指につけられた銃口を向けられ、もうだめだ、そう思った時
ガキィィッ
何か刃物のようなものが打ち付けられる音と
ガァンッ!
鈍いものが当たる音
「鮫衝撃
こいつで1分は稼げるはずだぜ」
「…?!」
聞き覚えのある声と、見覚えのある2人。
「助っ人とーじょーっ」
「ちょ、武くん…1人で全部おいしいとこ持ってくのやめてよ!」
…えっ?
持っていたランチアさんのリングを、思わず地面に落としてしまった。
慌てて拾い上げてもう一度2人を見る。背は高くなってるし、雰囲気も少し違うが、男の人の方はすぐに誰かわかった。
「ま…まさかおまえ……」
「山本?!」
先程モスカに放った技は、ヴァリアーのスクアーロの技じゃ…と思ったが、今はそれどころではない。山本の隣の女の人をみれば、あちらも俺に気づいたらしくへらりと笑って手を振った。
…見覚えはあるんだけど、誰だっけ……?
「悪い冗談じゃねーよな…
門外顧問のとこの使者を迎えに来たらお前達までって…
…ん?でも縮んでねーか?
幻…?妖怪か?」
(やっぱりこの人山本だ!)
変わらない天然ぶりに苦笑すれば、後ろから女の人が山本の頭を叩いた。
「ばか。

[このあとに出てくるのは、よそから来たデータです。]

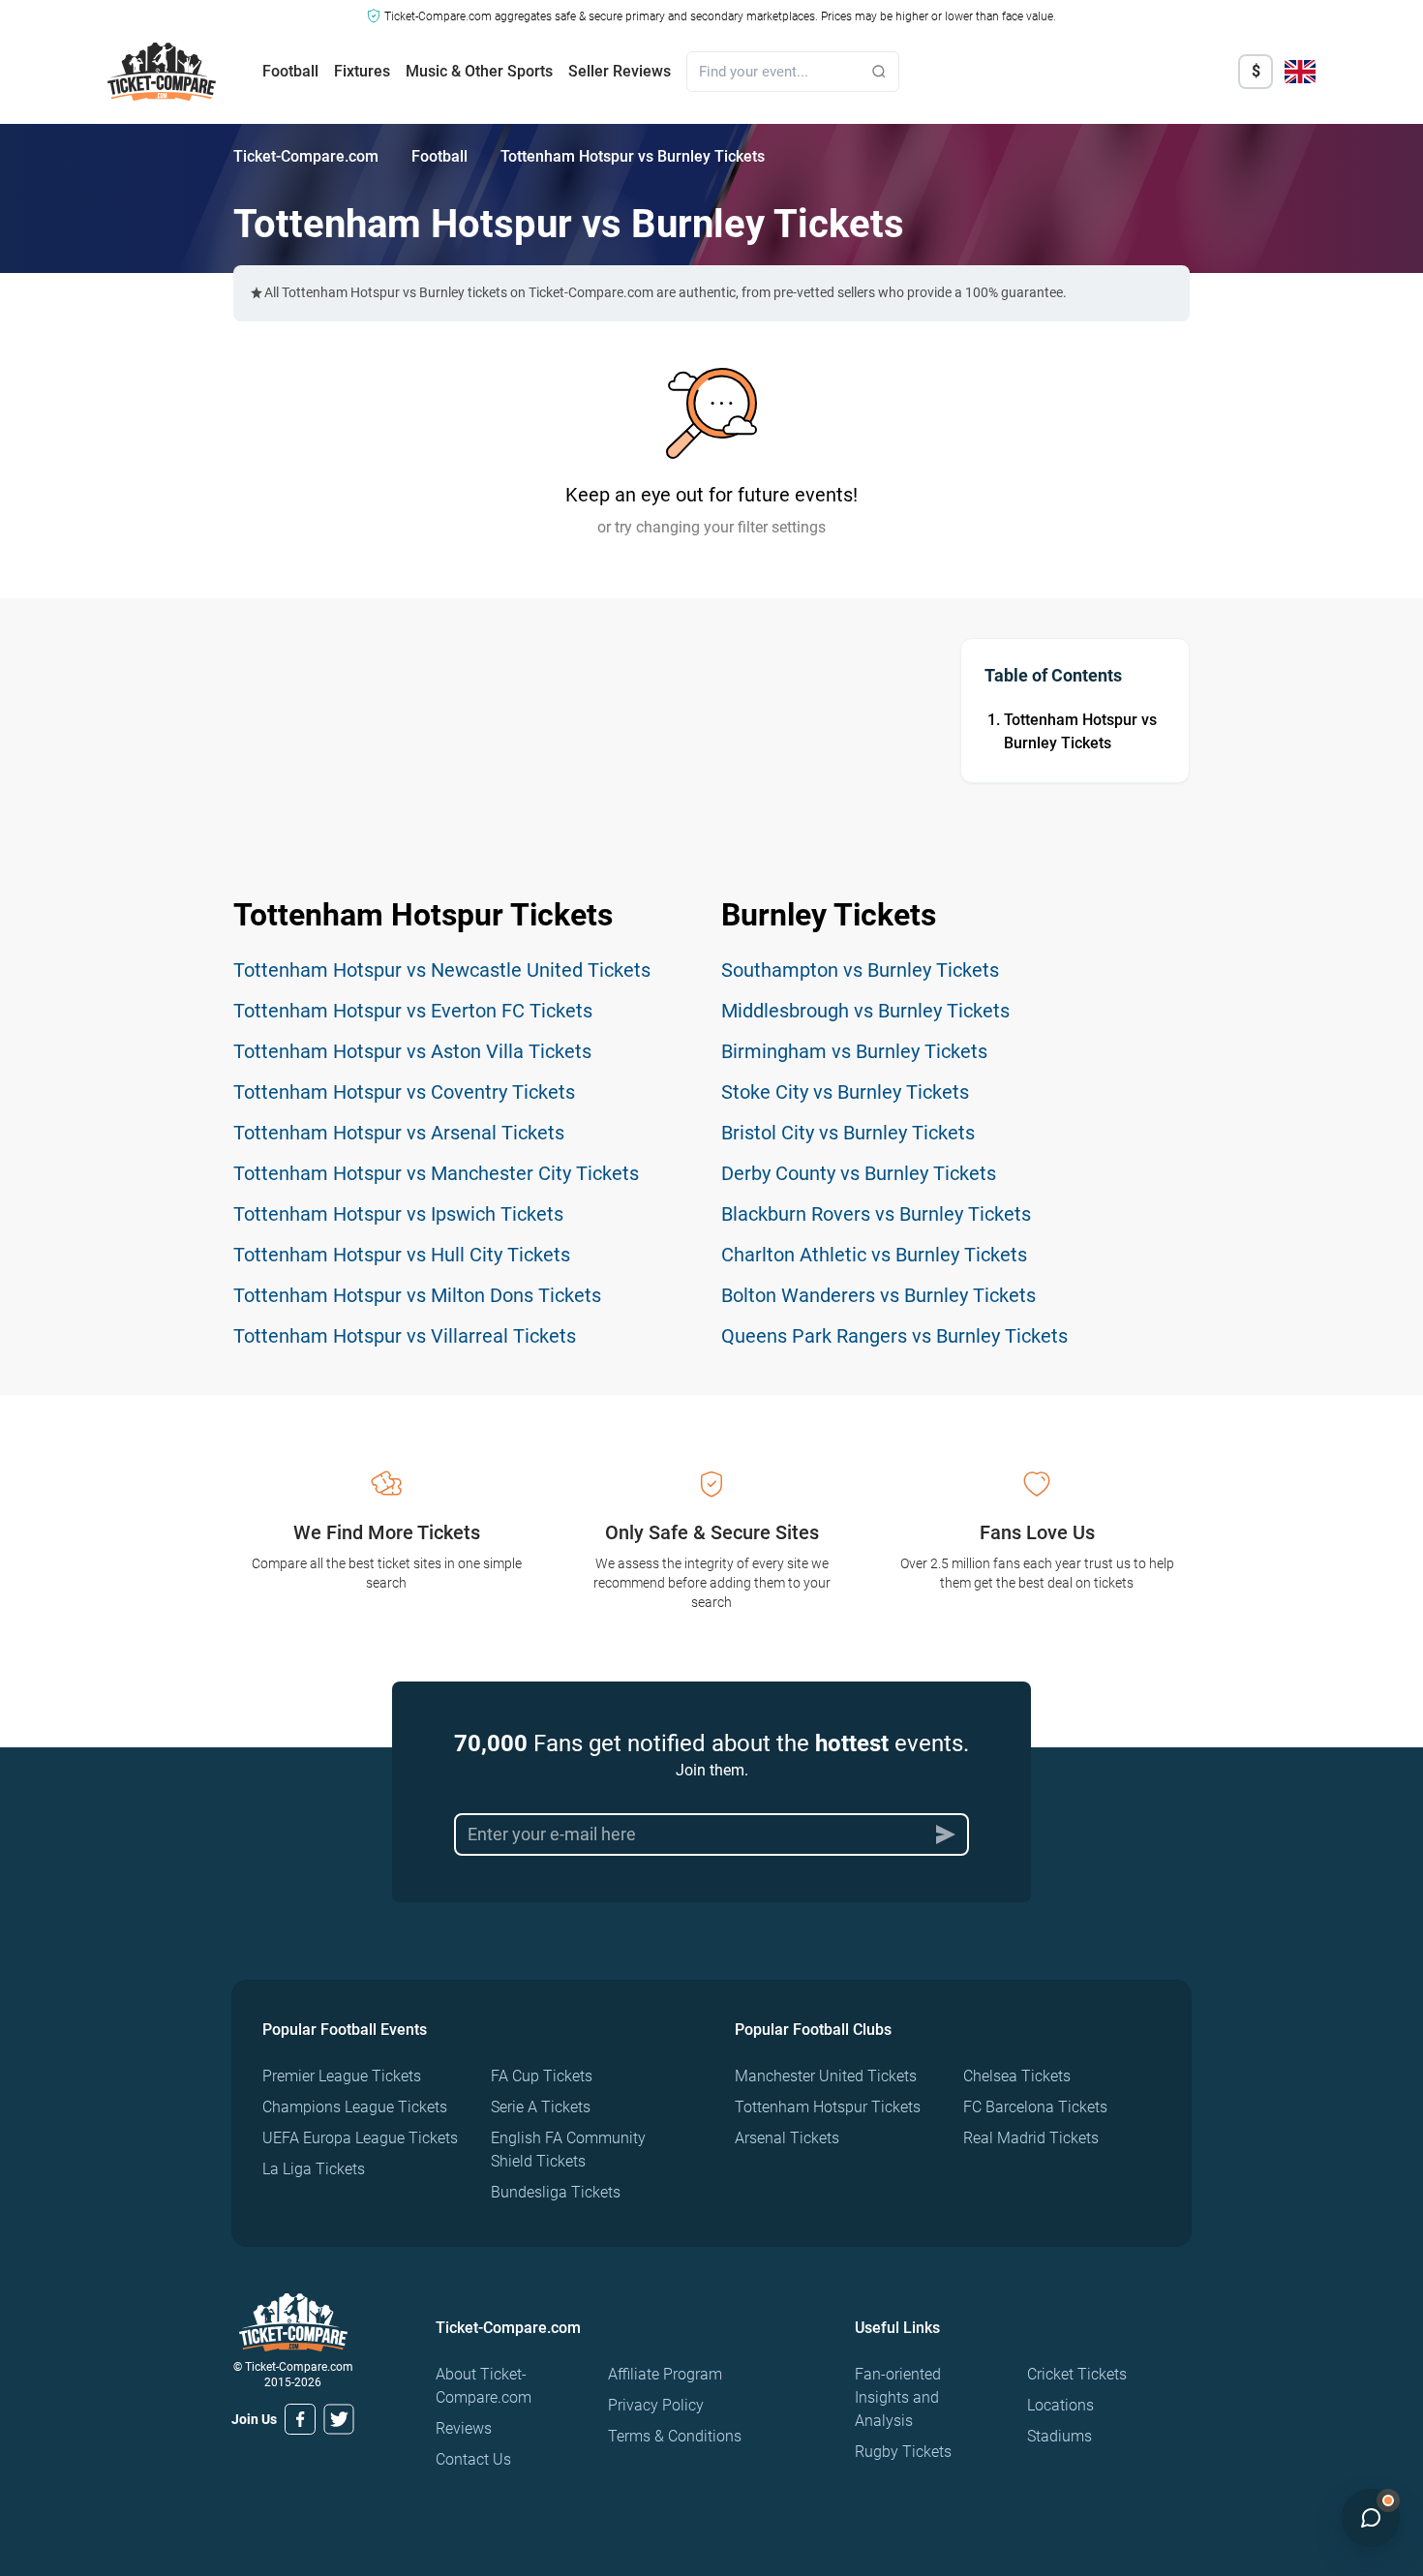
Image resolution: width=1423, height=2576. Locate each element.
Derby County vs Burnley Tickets (858, 1173)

10年前の綱吉くん達でしょーが…」
「えっ?!」
「ああー、そっか!昔の!
あ…焦ったぜ…」
10年前の俺たちを知ってる…?
やっぱりあったことあるのか、と目を見開くと、隣で獄寺くんが
「おい、山本はともかく、誰だお前!」
と女の人に掴みかかる。
緩く結んである髪を揺らして、女の人はキョトンと目を丸めた。
「えー、忘れられちゃった?ひどいなぁ、隼人くん」
けらり、と笑って手を振りほどくと、俺と獄寺くん、それにラル・ミルチに向かって軽く一礼をした。
「見た目はちょっと違うかもしれないけど、お久しぶり。
それと、ラル・ミルチは初めまして。